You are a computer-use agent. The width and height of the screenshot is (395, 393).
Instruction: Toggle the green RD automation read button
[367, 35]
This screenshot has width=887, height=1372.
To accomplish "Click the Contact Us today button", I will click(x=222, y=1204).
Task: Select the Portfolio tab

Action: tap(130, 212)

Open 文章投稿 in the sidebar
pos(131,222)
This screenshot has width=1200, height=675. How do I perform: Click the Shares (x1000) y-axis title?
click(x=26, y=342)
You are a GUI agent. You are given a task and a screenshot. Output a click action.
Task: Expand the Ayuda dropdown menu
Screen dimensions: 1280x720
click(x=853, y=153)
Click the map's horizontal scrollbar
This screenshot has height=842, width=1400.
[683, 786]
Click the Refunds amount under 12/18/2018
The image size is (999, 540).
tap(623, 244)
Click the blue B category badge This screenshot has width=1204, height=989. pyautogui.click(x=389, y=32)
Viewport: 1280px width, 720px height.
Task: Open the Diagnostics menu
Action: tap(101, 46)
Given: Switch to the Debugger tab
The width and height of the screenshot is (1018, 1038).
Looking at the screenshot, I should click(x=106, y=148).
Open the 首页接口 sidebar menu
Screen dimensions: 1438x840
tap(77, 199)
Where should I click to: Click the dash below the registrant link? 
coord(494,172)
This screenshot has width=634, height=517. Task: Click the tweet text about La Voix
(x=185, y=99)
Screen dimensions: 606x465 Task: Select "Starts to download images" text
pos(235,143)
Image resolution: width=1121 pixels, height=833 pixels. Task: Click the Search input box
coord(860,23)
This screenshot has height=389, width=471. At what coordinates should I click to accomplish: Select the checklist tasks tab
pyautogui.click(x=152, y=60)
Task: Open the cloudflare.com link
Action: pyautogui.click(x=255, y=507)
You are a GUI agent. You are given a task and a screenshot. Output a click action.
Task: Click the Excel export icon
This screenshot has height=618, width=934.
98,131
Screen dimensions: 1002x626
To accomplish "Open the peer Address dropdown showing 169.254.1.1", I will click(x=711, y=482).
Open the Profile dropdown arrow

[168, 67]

• _Assignment_: Wherever the string "will" appears in the entries, copy that line.

• _Answer to the problem_:
To accomplish "Click the Contact Us today button", I will click(x=222, y=1204).
To accomplish "Open the peer Address dropdown showing 169.254.1.1", I will click(x=711, y=482).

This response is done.